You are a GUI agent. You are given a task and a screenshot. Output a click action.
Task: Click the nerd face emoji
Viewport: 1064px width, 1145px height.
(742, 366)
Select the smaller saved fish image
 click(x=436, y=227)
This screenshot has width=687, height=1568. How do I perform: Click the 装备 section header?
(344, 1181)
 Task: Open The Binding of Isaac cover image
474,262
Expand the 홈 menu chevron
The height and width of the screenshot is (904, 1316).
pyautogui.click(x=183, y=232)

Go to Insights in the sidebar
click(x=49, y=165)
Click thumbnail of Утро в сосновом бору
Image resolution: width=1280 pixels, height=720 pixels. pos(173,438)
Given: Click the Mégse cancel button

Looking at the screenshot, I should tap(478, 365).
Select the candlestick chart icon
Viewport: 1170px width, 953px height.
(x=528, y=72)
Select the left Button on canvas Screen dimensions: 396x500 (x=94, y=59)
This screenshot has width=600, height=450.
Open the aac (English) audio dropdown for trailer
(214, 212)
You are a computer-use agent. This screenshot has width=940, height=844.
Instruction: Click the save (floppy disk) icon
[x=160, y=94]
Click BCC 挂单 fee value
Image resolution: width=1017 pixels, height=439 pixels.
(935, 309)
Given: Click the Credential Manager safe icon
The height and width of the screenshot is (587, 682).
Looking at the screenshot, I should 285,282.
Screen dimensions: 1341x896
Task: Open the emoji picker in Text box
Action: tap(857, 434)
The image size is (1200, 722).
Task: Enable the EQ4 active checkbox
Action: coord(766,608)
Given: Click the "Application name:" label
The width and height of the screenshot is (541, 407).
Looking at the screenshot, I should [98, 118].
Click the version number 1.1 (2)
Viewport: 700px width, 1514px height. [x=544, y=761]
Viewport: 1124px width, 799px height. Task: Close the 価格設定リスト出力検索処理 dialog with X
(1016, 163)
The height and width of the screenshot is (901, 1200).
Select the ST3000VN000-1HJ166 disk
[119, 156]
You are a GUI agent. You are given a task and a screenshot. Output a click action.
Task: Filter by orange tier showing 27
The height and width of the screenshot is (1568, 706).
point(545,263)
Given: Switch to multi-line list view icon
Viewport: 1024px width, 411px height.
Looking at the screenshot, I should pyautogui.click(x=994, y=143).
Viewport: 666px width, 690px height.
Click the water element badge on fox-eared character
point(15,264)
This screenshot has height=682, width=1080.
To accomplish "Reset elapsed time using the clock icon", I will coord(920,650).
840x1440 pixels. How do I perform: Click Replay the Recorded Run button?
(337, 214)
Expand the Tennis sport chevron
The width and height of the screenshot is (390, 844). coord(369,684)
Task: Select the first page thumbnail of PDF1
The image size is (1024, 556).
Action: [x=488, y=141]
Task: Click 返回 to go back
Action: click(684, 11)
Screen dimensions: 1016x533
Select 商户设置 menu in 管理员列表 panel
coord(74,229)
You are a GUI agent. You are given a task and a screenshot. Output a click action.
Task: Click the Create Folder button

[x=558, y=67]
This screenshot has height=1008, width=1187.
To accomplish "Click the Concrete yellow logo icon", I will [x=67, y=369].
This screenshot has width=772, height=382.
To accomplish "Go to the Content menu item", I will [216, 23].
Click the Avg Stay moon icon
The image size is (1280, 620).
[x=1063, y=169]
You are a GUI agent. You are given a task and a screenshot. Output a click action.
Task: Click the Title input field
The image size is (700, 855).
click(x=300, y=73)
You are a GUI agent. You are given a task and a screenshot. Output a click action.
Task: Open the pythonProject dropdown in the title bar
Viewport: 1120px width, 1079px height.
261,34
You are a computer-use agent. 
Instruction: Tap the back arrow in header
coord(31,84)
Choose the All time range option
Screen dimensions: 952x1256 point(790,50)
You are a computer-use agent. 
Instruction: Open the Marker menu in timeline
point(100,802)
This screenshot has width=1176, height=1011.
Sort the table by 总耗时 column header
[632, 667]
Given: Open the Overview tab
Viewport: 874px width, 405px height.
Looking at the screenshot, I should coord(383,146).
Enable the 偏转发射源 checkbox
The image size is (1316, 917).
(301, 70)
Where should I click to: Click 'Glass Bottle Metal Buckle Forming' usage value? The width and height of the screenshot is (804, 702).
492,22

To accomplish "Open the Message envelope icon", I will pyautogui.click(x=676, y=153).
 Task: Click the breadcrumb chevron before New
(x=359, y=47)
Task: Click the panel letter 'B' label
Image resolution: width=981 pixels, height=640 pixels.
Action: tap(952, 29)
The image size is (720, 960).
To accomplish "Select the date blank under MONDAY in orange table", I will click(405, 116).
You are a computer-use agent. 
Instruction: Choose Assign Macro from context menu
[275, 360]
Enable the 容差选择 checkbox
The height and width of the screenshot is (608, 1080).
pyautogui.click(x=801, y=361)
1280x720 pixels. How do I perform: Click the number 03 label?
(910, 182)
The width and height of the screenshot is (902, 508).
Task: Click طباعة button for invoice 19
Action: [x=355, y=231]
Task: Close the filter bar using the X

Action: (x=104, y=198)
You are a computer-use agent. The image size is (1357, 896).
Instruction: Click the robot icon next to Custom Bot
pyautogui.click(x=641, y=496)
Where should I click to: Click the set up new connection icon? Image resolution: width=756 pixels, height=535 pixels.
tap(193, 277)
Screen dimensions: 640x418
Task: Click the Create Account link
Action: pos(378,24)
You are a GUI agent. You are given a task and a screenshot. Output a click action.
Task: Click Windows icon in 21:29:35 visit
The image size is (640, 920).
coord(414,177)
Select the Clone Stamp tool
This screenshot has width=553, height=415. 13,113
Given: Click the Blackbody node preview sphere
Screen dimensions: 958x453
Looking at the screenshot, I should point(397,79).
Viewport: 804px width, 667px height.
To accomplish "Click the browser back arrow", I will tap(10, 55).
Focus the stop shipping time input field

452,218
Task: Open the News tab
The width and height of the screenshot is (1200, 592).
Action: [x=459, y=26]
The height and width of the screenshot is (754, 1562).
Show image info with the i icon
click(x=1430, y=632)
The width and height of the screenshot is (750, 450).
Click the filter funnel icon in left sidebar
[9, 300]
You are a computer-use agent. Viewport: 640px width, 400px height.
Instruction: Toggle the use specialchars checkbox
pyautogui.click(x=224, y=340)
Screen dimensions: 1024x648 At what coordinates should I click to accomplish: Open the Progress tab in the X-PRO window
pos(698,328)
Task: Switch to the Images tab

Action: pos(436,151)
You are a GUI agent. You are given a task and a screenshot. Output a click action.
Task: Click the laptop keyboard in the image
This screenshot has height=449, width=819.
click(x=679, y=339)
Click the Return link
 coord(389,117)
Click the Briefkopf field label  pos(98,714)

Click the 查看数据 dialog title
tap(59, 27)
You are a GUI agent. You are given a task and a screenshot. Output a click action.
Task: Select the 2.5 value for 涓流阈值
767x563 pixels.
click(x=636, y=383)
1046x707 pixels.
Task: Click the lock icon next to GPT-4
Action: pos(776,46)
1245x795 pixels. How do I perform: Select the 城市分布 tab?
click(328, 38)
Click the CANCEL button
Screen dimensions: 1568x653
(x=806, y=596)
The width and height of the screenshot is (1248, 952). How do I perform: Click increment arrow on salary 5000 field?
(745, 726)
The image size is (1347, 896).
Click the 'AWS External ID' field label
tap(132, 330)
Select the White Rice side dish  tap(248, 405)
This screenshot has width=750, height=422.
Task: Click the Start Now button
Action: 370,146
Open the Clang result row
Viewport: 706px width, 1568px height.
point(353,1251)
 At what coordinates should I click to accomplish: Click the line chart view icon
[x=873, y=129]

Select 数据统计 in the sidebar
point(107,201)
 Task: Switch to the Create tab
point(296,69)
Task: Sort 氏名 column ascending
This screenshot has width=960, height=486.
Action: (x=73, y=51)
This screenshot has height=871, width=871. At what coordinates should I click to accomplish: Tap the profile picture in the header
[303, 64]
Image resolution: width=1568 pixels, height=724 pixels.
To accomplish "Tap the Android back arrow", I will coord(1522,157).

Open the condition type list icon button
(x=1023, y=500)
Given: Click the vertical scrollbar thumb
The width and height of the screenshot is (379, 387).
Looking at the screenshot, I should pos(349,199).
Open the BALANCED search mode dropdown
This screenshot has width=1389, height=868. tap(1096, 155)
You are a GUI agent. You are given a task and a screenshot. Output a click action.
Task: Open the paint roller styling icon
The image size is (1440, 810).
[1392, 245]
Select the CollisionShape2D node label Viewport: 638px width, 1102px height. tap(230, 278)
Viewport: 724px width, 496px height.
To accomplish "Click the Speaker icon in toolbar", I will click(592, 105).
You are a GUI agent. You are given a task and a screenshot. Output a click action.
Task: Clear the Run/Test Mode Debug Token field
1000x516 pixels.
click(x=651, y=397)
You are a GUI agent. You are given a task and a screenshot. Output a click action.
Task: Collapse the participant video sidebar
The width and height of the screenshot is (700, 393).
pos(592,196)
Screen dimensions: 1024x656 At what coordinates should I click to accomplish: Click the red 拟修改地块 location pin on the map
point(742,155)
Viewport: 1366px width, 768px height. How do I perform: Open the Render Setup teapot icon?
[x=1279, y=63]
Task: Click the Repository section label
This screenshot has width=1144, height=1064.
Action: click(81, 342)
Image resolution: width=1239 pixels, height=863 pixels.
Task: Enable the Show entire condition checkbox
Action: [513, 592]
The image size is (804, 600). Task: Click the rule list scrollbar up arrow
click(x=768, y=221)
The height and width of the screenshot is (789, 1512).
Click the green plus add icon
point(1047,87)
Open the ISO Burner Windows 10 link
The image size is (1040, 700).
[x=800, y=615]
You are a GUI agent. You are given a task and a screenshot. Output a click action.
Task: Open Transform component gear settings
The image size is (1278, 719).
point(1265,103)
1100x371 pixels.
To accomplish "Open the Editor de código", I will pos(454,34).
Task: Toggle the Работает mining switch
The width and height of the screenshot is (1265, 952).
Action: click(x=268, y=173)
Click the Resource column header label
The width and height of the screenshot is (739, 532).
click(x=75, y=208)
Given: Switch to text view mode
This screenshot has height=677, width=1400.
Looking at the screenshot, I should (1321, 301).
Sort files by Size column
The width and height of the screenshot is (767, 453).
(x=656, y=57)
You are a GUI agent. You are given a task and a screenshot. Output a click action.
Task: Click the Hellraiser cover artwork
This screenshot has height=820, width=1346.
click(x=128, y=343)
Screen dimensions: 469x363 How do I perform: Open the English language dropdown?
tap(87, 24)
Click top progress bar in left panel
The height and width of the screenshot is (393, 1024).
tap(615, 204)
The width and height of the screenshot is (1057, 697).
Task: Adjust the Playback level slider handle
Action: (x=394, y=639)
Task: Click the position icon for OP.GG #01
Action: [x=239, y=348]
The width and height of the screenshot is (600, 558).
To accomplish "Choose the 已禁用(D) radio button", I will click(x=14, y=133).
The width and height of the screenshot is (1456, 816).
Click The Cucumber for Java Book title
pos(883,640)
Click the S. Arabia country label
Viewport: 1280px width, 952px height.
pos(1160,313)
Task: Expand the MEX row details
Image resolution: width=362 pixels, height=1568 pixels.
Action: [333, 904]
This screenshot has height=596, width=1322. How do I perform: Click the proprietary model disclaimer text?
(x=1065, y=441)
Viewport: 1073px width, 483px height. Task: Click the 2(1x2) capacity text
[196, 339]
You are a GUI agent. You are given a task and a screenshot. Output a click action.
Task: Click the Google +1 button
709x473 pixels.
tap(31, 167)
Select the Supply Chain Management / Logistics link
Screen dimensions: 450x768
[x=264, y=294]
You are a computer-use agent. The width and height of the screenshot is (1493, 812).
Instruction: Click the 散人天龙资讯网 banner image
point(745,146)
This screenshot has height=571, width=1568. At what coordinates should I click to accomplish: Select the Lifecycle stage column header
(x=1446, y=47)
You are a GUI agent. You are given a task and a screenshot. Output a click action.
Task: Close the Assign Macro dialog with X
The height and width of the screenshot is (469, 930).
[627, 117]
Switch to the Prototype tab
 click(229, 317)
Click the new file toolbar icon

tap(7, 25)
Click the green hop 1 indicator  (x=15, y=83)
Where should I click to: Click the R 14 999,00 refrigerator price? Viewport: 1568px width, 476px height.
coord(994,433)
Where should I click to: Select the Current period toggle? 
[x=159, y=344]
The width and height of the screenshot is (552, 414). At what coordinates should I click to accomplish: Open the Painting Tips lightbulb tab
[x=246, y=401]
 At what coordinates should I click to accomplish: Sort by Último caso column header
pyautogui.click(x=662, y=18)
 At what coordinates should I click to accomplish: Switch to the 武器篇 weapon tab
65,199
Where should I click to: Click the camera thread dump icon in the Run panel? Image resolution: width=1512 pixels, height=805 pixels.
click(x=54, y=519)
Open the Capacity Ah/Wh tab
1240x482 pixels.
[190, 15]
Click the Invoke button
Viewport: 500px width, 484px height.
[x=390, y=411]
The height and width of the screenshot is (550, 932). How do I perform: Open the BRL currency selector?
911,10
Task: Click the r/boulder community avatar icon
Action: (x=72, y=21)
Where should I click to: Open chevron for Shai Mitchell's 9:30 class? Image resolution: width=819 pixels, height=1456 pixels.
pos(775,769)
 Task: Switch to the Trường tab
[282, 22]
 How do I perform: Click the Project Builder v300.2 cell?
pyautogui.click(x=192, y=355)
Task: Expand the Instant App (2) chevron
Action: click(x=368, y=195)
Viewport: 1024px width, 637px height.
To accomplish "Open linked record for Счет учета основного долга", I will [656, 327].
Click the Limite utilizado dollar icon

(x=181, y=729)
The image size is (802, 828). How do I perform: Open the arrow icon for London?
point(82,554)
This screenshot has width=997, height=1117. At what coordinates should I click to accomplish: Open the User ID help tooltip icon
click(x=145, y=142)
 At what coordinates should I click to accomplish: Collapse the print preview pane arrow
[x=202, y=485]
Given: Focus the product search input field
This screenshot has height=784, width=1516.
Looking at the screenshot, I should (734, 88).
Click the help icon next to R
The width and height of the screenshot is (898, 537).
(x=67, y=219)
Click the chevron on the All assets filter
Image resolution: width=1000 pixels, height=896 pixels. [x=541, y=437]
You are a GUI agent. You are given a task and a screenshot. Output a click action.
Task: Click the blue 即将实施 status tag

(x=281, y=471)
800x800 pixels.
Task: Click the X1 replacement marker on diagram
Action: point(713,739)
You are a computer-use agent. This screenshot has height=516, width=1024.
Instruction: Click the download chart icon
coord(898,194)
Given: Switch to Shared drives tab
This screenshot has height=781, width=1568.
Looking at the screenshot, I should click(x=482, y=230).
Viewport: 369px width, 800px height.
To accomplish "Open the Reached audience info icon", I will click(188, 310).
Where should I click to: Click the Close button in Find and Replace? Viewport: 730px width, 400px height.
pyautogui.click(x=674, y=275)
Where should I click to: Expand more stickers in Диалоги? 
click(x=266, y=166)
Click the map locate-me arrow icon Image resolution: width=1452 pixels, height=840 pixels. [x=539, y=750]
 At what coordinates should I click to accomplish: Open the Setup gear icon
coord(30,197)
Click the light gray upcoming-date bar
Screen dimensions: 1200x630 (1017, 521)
----------
> Task objective: Look through the data above. Each line containing the word "computer" needs to be copied.

> Response:
You are a computer-use agent. This screenshot has width=940, height=844.
You are a computer-use agent. 
You are a computer-use agent. 
You are a computer-use agent. 
You are a computer-use agent. The image size is (1357, 896).
You are a computer-use agent. Viewport: 640px width, 400px height.
You are a computer-use agent. The width and height of the screenshot is (1493, 812).
You are a computer-use agent. This screenshot has height=516, width=1024.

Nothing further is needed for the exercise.